I don’t see a lot of SQL at The Daily WTF, but this one was great. It’s a stored procedure that was likely just converted from embedded code, as noted by the poster. It’s a strange set of code, that doesn’t quite make sense to me, and I can’t imagine why someone wrote it. Arguably, this is no better than having this code in a C# or ASP.NET application.

Or is it?

I think it is better. If I saw this code in a review or even in a production database, I could work on cleaning it up, adding protection against SQL Injection, and even tuning how it works to reduce the load on the database. I could likely wrap testing around this and get it deployed way quicker than if I were trying to update the source code for an app. More importantly, this is centralized code. If this is called from multiple places in the app code, I’ve fixed it once, not requiring an app developer, who has other work being piled on them, to spend time updating repeated sections of the code.

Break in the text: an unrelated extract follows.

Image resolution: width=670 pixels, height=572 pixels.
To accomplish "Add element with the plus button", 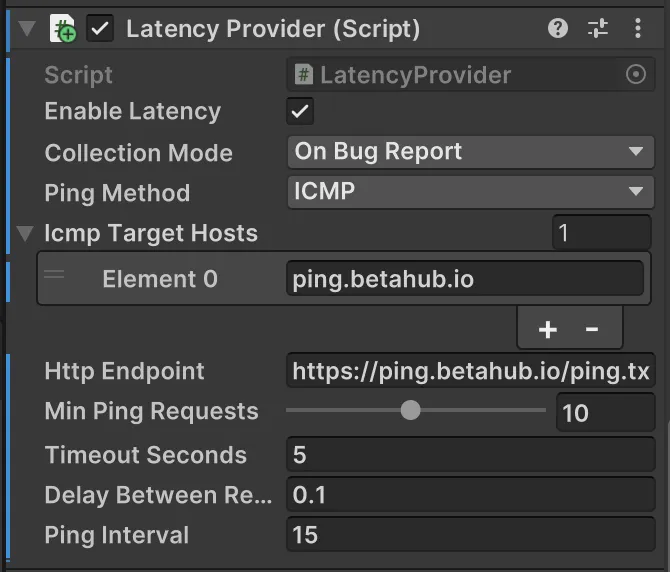I will pos(548,329).
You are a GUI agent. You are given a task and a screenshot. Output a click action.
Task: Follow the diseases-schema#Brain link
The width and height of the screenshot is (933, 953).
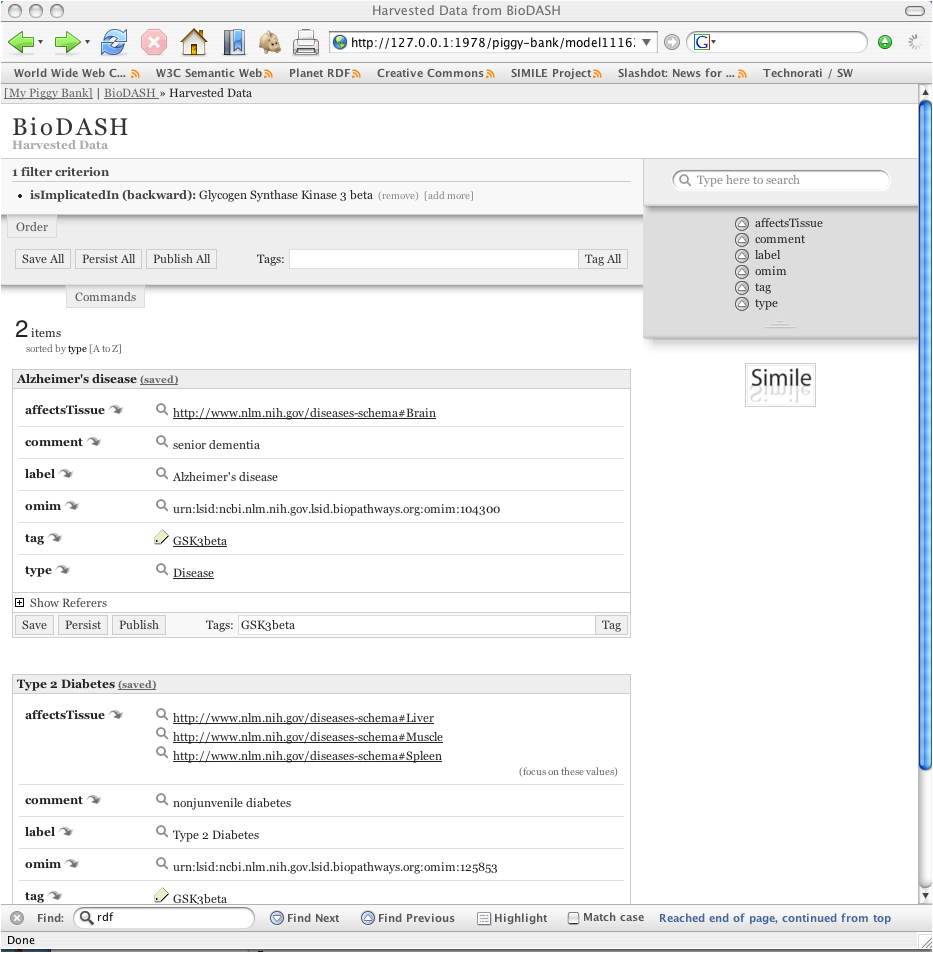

Even better, I could refactor some of the schema behind this stored procedure and easily find that my changes might affect this code. I could add a feature flag to this procedure and slowly migrate my schema in the background, without disturbing the user, again because the code is centralized. That’s a technique that most developers use in C#/Java/Python/etc., so why not in SQL?

I find it very interesting that a lot of developers refactor their classes and methods to better adhere to SOLID or some other practice, and they are happy to remove repeated code in their language. Yet, they don’t want to implement a stored procedure or function into their calls, essentially creating a database method for the things they need.

The more I work with legacy systems, the more value I see in using stored procedures. Every developer ought to know how to build them, and every developer ought to be able to create them in dev systems so they can easily deploy database and code changes together. More importantly, they can also share the load of tuning queries with operations staff, who may notice things in a production environment that are not apparent in development ones.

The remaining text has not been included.